My critique of the secular colonial westernised Left for its complicity in anti-Muslim racism should not be taken as a reactionary anti-Marxist and anti-Left position. Rather it is a call for the secular westernised Left to better understand its complicated relation to the Muslim away from its Eurocentric and Westernising frameworks. Du Bois’ observation in The Soul of Black Folks (1989) that the Bolshevik Revolution helped break the international colour-line, allowing colonised populations to receive sustained support from the exterior as a means of challenging colonial rule was insightful for many, but we cannot claim it to be universal for all.
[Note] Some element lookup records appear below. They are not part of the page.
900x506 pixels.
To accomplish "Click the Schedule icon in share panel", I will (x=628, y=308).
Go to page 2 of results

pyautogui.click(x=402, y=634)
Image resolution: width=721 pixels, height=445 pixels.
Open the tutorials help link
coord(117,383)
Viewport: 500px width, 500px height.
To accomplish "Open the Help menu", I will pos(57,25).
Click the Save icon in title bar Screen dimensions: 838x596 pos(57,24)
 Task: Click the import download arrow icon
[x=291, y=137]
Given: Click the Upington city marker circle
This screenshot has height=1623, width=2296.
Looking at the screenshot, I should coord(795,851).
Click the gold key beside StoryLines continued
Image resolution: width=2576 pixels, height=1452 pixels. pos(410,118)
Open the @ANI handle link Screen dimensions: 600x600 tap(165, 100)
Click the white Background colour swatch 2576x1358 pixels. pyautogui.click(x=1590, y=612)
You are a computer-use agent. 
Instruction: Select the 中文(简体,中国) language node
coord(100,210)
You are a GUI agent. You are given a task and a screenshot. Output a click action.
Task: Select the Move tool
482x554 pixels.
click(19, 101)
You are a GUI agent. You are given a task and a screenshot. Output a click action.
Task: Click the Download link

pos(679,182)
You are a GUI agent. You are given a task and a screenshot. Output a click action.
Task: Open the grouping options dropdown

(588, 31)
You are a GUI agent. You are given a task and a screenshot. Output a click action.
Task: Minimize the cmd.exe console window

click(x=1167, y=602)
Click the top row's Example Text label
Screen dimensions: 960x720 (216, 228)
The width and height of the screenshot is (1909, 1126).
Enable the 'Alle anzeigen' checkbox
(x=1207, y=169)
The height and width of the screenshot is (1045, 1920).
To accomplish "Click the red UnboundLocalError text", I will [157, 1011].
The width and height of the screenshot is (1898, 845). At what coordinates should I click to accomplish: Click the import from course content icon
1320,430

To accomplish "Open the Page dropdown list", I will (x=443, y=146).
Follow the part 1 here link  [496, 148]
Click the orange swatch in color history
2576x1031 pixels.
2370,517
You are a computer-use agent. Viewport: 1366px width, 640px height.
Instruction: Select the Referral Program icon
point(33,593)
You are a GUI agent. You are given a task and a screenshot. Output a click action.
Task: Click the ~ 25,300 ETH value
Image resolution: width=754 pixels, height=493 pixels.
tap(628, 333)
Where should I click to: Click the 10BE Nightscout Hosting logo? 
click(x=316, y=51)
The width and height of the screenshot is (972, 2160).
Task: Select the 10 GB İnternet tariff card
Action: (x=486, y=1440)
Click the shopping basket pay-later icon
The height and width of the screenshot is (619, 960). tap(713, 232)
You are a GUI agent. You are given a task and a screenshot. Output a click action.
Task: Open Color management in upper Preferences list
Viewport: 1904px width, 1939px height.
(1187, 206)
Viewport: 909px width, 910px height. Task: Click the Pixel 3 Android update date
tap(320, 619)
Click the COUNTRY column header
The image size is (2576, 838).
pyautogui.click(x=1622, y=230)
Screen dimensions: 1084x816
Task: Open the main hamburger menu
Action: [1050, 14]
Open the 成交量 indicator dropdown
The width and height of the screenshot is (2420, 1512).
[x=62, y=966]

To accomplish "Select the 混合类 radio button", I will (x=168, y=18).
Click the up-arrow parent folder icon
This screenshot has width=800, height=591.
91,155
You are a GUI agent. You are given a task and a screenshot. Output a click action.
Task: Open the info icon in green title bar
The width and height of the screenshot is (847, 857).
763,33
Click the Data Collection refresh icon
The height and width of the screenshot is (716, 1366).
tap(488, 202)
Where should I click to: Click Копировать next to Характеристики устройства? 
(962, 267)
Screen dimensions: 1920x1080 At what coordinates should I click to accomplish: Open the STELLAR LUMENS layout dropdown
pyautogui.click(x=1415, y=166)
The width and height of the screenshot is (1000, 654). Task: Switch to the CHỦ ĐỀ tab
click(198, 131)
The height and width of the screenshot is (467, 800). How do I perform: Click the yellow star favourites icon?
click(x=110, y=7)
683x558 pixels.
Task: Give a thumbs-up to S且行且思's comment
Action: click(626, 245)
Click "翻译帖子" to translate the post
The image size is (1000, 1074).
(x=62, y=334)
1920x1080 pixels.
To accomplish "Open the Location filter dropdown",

The Red tide was revolutionary for many without a doubt, but in relation to the Muslim, the Bolshevik Revolution only reinforced pre-existing anti-Muslim “colour-lines” if we are to acknowledge the colonial nature of Russia’s long-term relationship to its Muslim populations.
I am not saying the Bolshevik Revolution and wider Soviet project did not have liberating impacts with various liberation movements nor that it was an unimportant historical event unworthy of lessons to learn in building radical political alternatives to capitalism or colonialism. What I am asking is, for whom was it ultimately beneficial? And for whom wasn’t it? Because it wasn’t for everyone; and especially Muslims who sought to resist, organise and order society through the master signifier and language Islam and not any type of Western language. If the global radical Left can see beyond the uncritical essentialist narrative they have internalised at large, there can be an intervention, as they say when a friend is in need of psychotherapy. We have the responsibility to learn from these mistakes and untold histories if we truly want to fight together on more ethical terms against the powers that keep on being. If the global radical Left happens to look beyond the Red glasses that cloud this false White consciousness, they will see the Muslim (and maybe others) hiding and fighting back. One-hundred years after the Bolshevik breakthrough, and the arrival of the Post-Soviet and War on Terror world, we should be able to see things more critically and clearly, no? Or maybe, I’m just a bad Muslim, and shouldn’t open my mouth.